§ Work to complete
Please copy the items below verbatim, starting at the first one and ending at the line that contains "center [215, 160].".

§ Material for this exercise
:::
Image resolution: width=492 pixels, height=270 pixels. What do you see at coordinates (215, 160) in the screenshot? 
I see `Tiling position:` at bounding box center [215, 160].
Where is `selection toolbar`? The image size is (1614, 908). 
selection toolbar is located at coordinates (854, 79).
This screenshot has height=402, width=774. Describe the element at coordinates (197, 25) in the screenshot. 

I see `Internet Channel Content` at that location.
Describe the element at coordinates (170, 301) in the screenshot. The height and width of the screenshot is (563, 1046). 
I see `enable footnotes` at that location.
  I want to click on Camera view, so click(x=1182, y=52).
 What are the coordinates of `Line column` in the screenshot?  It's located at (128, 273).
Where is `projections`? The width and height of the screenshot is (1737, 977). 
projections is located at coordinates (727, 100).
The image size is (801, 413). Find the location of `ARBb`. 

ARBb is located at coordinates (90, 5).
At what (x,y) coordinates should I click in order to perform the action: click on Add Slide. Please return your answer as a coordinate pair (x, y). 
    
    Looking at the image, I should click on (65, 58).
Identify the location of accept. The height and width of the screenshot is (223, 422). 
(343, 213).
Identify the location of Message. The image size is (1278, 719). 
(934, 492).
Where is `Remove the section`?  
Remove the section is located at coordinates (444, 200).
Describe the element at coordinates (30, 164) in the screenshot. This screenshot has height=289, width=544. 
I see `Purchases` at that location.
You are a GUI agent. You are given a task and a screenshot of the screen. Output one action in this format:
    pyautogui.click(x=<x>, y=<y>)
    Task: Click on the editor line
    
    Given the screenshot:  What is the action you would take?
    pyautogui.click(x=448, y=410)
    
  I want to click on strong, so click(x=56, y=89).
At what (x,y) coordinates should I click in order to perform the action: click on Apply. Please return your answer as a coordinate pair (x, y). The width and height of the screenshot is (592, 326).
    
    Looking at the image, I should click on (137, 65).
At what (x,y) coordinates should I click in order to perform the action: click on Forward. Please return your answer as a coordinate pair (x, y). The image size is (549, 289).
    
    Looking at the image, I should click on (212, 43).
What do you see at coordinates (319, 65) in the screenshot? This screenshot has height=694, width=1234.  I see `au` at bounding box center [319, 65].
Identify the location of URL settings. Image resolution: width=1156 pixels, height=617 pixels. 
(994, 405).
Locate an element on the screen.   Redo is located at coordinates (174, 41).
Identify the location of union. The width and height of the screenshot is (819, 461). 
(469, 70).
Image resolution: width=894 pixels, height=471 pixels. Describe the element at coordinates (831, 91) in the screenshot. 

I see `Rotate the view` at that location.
:::
§ In response
Image resolution: width=492 pixels, height=270 pixels. What do you see at coordinates (215, 160) in the screenshot? 
I see `Tiling position:` at bounding box center [215, 160].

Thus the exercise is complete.